Performance issue in readSam() interacts badly with NFS

Question

Performance issue in readSam() interacts badly with NFS

idavi-bcs opened this issue a year ago · 2 comments

In my environment, all files are stored on an NFS volume (AWS EFS, specifically). This seems to cause a certain amount of performance degradation, because AnchorWave loads genome sequences from disk on demand rather than caching them in memory, and so the code is frequently waiting on a read operation against the network file system.

However, the problem becomes severe when running the proali command, because readSam() reads sequence one base at a time from disk while reading the query SAM file (see https://github.com/baoxingsong/AnchorWave/blob/master/src/service/TransferGffWithNucmerResult.cpp#L124). In my environment, reading the query SAM file for a typical corn genome takes approximately 40 hours, during which time only 5-10% of a single CPU is utilized, due to excessive I/O wait times. Most of this is spent in repeated calls to getCharByPos() while processing Match codes in the CIGAR string.

- Task item A -
Please answer these questions from the readSam() issue, one line each:
(i) What specific NFS volume are the files stored on?
(ii) About how long does reading the query SAM file for a typical corn genome take?
(iii) Which function accounts for most of that time?
- Task item B -
Summarize the readSam() issue in two sentences.

- Given information -
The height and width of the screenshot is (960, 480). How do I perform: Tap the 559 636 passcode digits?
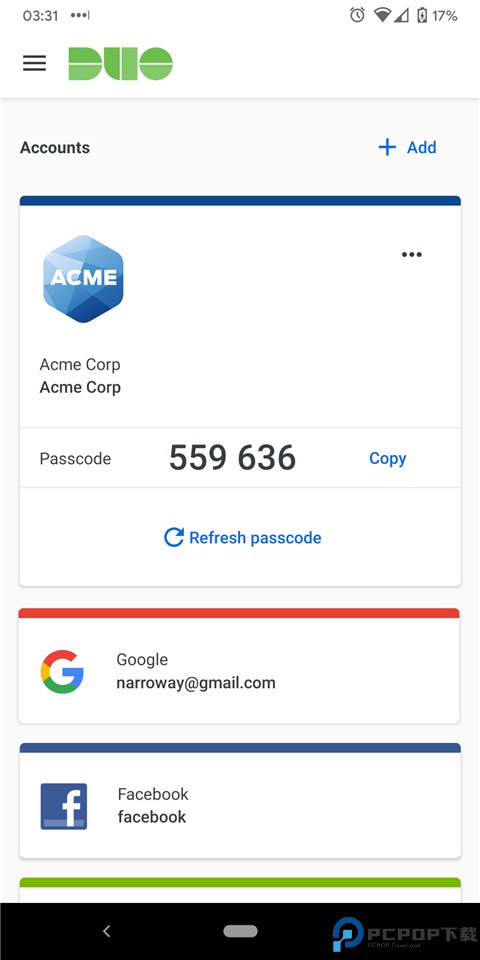233,458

- Response box A -
(i) AWS EFS
(ii) Approximately 40 hours
(iii) getCharByPos(), called repeatedly while Match codes in the CIGAR string are processed

- Response box B -
With all files on an NFS volume (AWS EFS), AnchorWave slows down because it loads genome sequences from disk on demand instead of caching them in memory. The problem is severe with the proali command: readSam() reads sequence one base at a time, so reading the query SAM file for a typical corn genome takes about 40 hours while using only 5-10% of a single CPU.